___ GIVEN RECORDS ___

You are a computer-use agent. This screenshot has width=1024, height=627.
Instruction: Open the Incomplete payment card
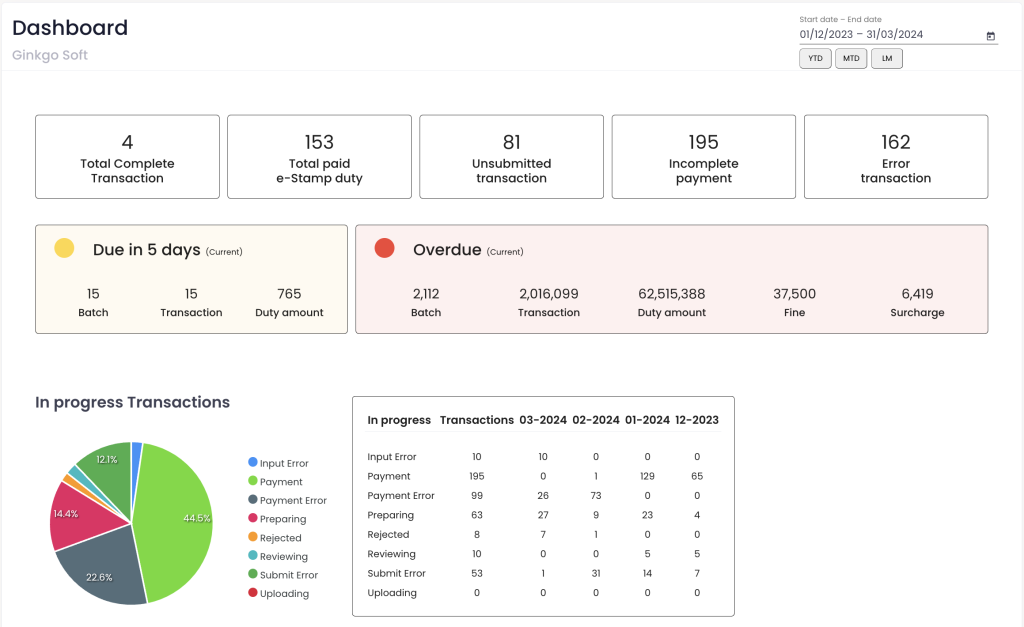pos(703,156)
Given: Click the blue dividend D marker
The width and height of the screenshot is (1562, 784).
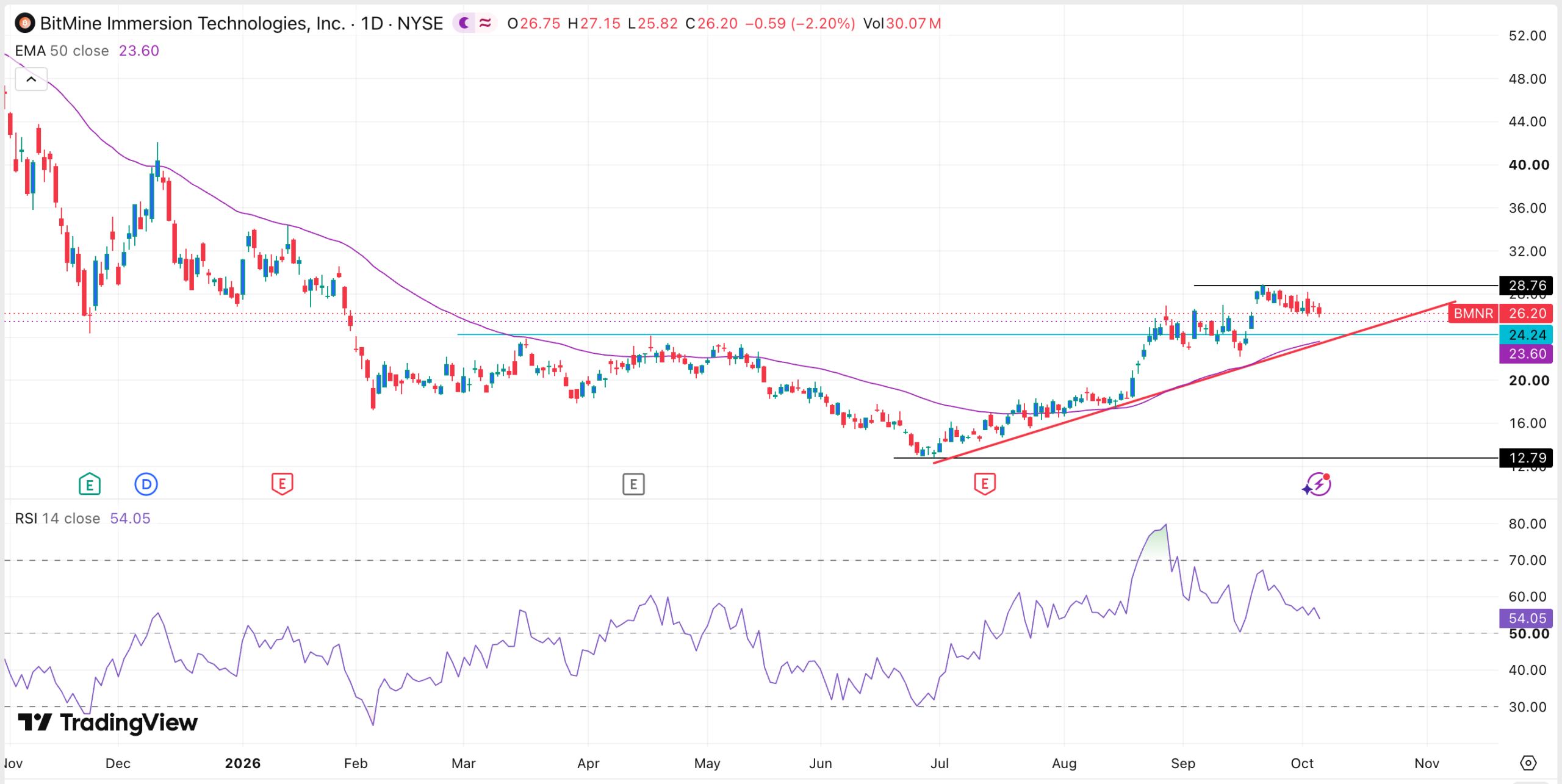Looking at the screenshot, I should pyautogui.click(x=146, y=484).
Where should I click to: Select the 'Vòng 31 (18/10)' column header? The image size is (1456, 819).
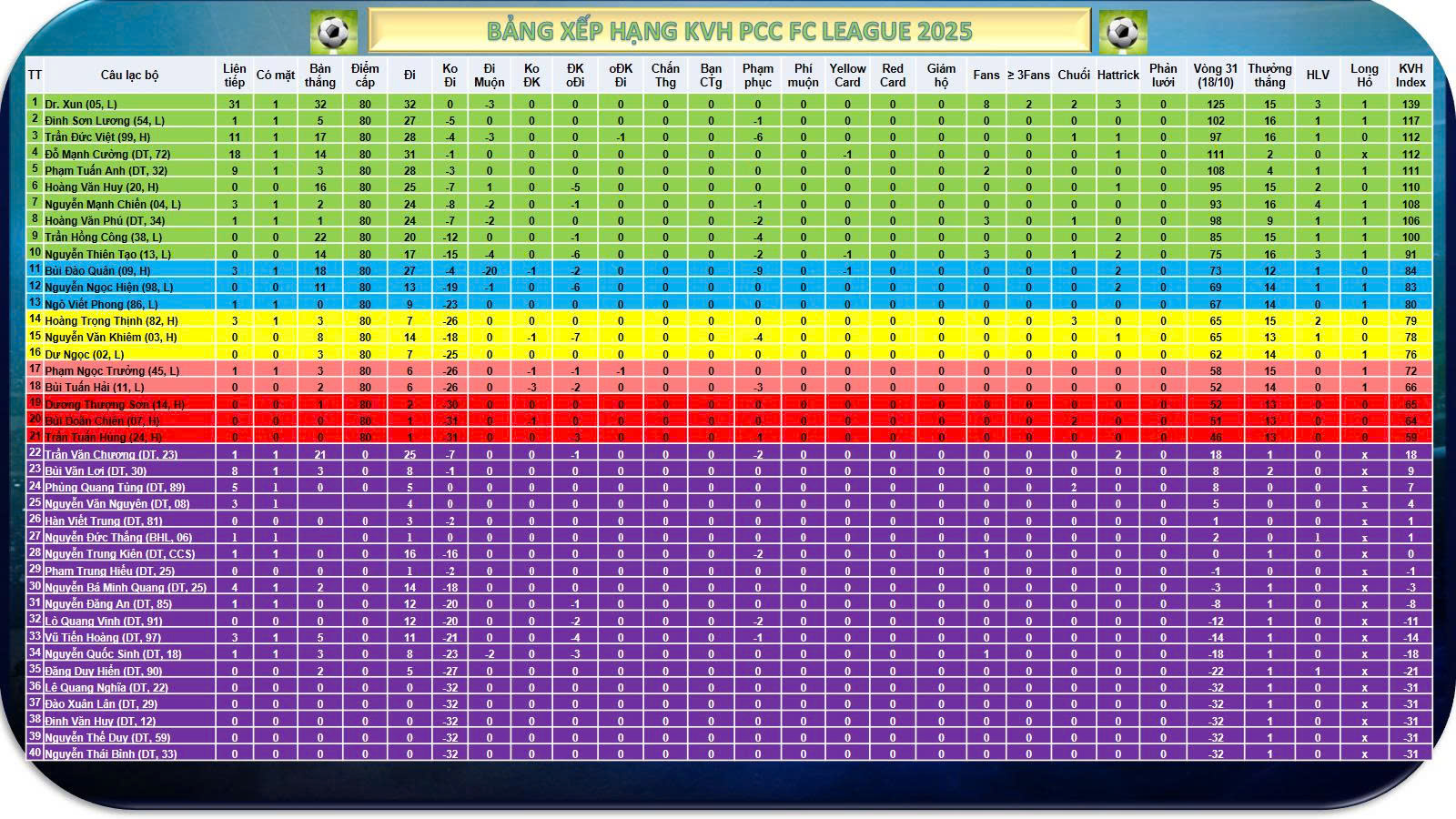[x=1216, y=76]
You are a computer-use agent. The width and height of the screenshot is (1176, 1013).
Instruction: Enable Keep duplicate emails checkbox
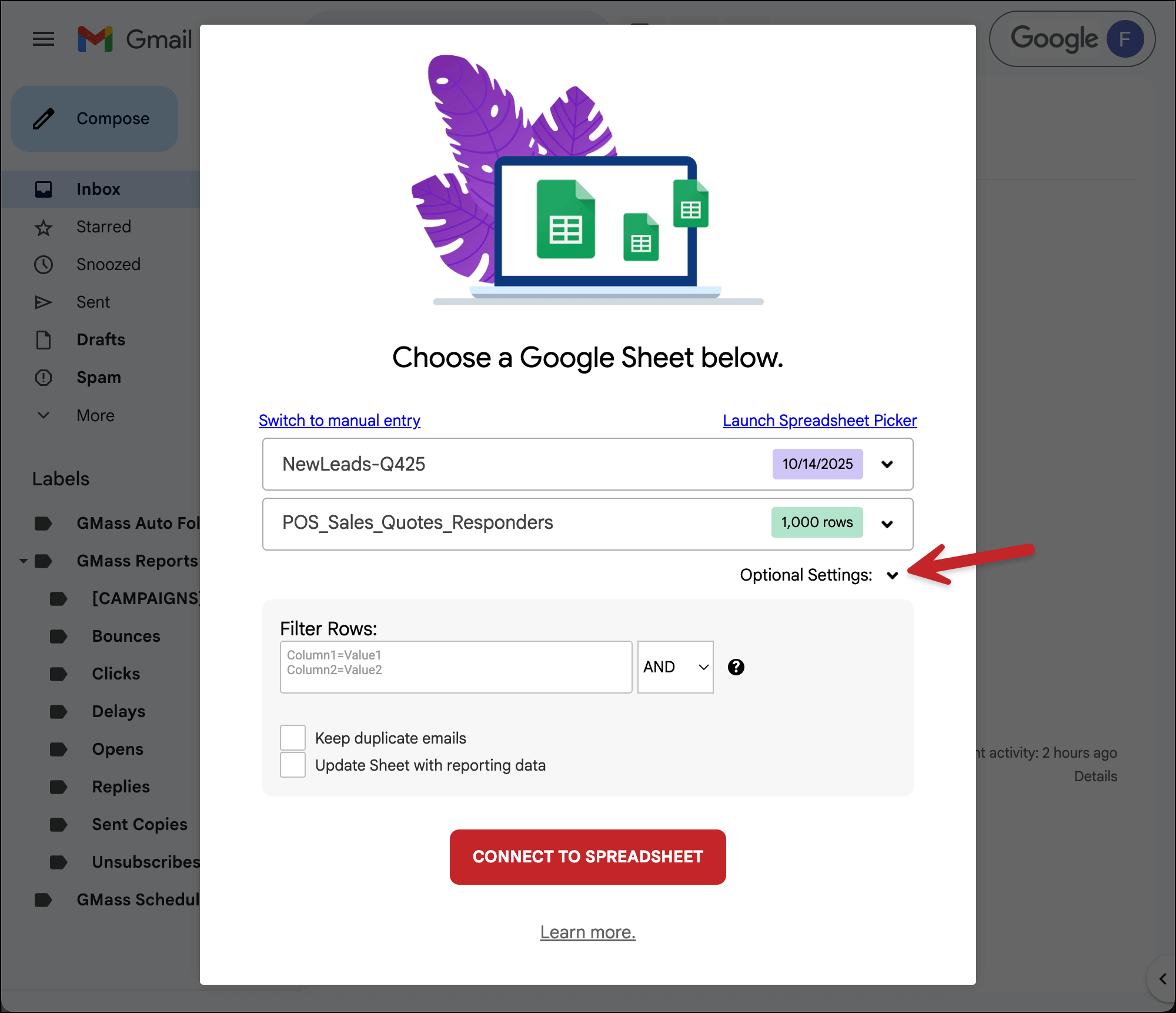pos(293,738)
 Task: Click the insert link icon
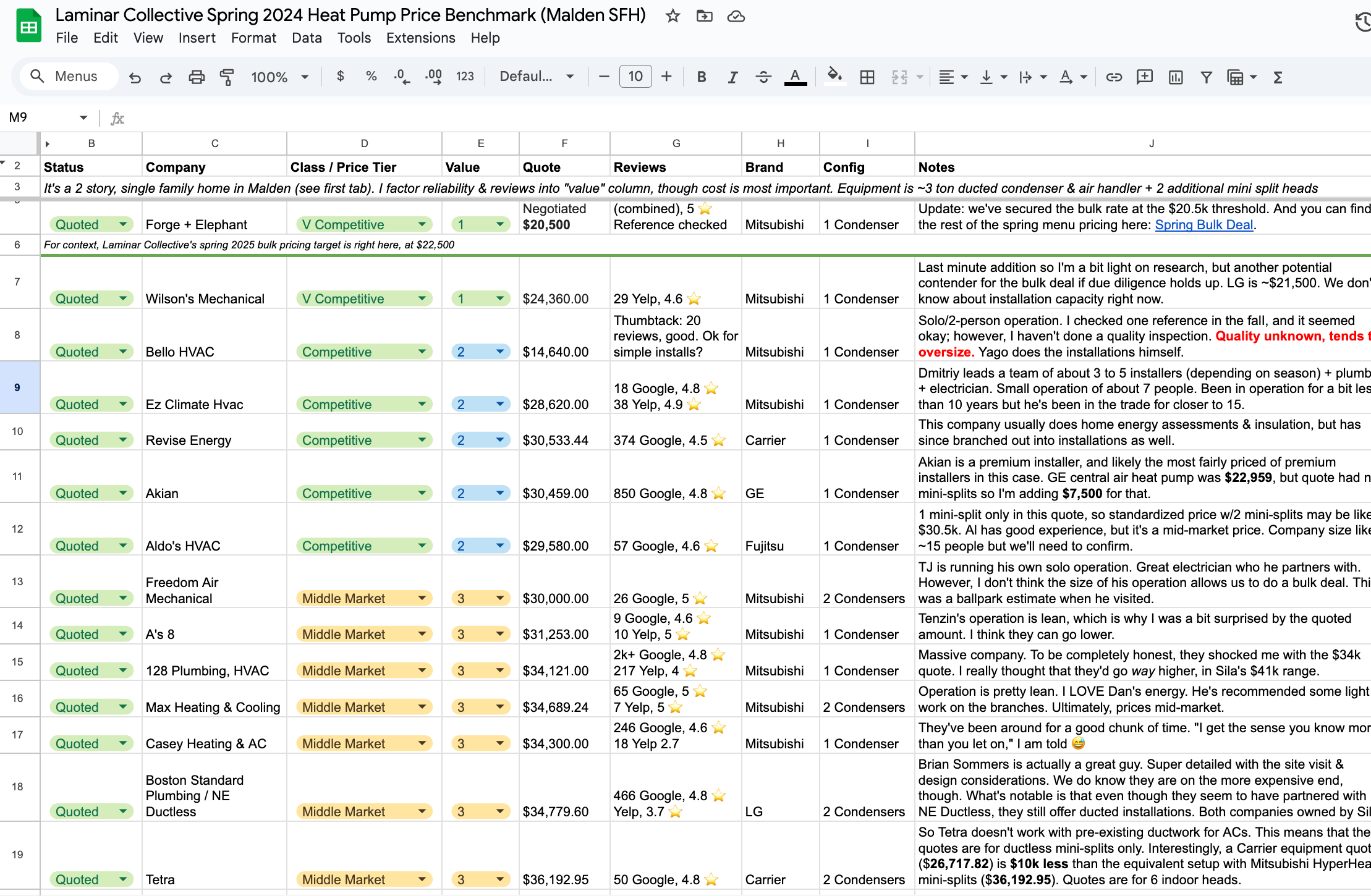[x=1114, y=77]
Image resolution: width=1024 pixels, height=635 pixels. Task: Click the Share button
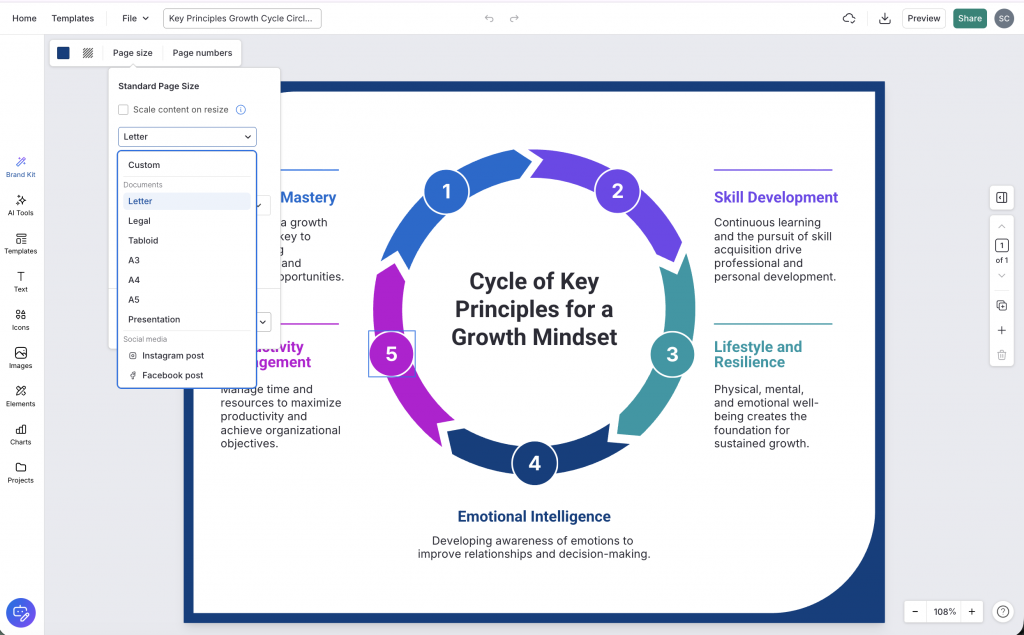pos(969,18)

___

Copy the records word for word, from the start through the line that contains "[x=1216, y=76]". Leave the pictures out of your copy.

■ TASK RESPONSE
You are a computer-use agent. This screenshot has width=1024, height=627.
Instruction: Open the Incomplete payment card
pos(703,156)
Given: Click the blue dividend D marker
The width and height of the screenshot is (1562, 784).
Looking at the screenshot, I should pyautogui.click(x=146, y=484).
Where should I click to: Select the 'Vòng 31 (18/10)' column header? The image size is (1456, 819).
[x=1216, y=76]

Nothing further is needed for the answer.